We live in a different time today. We aren’t flush with gas tax revenues. We have a backlog of maintenance that can’t be ignored. The amount of driving Americans are willing to do has come close to reaching a peak. People are looking for different ways to get around each day. More Americans are moving into walkable neighborhoods where their commutes are shorter and options are greater.

We need a system of funding transportation and making investment decisions that recognizes these realities.


  1. Bob Prud'homme

    9 years ago

    I would tripling the tax on petrol, however there are those who want to not increase the gas tax, but channel some of the funds raised for their own infrastructure including rail and pipelines for oil & natural gas. These folks have had enough subsidy over the decades, several pipelines are Master Limited Partnerships that pay little in taxes, it is time to require them to build their own infrastructure, and quit asking for citizen and government handouts.
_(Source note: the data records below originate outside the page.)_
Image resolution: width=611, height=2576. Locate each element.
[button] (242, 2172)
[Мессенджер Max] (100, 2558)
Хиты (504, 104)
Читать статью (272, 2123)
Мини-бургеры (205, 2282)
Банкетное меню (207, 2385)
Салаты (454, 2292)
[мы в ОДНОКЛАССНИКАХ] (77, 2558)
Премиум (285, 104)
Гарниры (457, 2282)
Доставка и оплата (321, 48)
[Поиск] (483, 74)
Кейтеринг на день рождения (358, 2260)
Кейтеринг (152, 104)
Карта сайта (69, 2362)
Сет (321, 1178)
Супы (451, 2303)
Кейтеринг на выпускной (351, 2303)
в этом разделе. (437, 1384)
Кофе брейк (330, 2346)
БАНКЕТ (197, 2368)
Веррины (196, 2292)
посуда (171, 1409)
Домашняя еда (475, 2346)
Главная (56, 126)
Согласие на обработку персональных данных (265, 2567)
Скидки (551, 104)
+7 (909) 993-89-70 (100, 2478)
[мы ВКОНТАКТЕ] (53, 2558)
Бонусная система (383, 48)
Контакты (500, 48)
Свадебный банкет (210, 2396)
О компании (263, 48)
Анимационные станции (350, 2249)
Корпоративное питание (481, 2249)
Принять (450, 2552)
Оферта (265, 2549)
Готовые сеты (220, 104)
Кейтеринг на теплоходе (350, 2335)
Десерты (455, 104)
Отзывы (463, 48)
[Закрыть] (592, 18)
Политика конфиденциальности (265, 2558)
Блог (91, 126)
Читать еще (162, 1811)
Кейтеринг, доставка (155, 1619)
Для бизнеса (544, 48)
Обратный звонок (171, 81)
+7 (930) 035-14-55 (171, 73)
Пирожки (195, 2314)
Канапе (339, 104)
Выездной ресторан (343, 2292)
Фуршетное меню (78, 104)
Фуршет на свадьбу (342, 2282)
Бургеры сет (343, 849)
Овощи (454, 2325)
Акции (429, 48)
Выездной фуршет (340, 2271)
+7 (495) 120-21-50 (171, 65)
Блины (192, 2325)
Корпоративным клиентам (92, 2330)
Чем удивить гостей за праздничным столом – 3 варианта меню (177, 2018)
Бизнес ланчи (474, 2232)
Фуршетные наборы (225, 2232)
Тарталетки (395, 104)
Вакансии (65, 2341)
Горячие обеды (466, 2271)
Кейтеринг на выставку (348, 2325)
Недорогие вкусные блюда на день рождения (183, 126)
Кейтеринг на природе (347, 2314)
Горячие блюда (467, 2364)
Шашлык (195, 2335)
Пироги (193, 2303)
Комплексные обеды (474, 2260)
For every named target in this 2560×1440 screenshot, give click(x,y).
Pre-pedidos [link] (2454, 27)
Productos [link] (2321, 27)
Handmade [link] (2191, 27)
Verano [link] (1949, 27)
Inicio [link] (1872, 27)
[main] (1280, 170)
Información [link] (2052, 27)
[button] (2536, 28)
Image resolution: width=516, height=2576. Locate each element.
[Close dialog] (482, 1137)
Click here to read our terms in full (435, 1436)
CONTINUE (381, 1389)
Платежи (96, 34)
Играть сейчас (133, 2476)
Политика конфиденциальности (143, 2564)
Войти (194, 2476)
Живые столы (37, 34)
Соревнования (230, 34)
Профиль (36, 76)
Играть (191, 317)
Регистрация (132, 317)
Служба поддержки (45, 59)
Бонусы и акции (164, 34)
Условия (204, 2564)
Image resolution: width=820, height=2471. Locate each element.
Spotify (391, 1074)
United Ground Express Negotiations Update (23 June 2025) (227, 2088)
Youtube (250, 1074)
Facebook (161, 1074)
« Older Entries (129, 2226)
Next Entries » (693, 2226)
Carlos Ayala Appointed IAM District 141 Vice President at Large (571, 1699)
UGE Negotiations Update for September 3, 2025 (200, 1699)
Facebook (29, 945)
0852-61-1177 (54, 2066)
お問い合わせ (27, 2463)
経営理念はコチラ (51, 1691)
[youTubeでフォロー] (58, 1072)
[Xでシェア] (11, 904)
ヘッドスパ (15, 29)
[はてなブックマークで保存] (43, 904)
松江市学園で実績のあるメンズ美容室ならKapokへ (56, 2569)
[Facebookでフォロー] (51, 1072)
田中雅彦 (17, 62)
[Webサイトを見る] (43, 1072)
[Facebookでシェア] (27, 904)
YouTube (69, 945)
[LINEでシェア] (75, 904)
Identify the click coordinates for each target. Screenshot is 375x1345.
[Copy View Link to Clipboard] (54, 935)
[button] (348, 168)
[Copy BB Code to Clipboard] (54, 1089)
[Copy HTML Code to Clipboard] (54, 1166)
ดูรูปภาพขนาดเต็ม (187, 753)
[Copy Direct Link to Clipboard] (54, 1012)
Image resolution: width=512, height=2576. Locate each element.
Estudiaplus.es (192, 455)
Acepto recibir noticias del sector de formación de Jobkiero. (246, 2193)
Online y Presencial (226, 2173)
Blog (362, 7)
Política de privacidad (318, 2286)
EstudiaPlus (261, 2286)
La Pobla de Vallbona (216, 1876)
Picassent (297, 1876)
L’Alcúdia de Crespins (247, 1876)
Let the Koch Industries and Kinder Morgans of the US build their own greedy investments, don’t keep asking me for it. They already get paid when we all pay our bills every week and fillup. Damn, get real already.

  2. Paul Godsmark

    9 years ago

    This is a rhetorical set of questions:

    Did these forecasts in any way allow for the potential impact of fully autonomous vehicles (AVs)? (anticipated to be deployed on US roads in the next 2 to 5 years)

    Does this latest forecast consider the impact that AVs will have by significantly improving access to road transportation for the ‘forgotten 30%’ of Americans who are either seniors, disabled, too young, too poor, medically-at-risk, un-licensed etc.?

    Does this latest forecast consider the impacts from AVs as their convenience will promote longer and more frequent journeys? (e.g. why take a short-haul flight when an electric AV can take me overnight, door-to-door at a lower cost; I will visit family and friends in other states more often if I can sleep during overnight journeys).

    Has anyone considered the golden opportunity that AV trucks bring – to reduce the axle loads to a point that balances the increased cost of transportation but reduces the damage and wear to the highways? (a big truck with high axle loads causes thousands of times more damage to roads than a smaller vehicle). This truly would reduce the burden on the highway trust fund.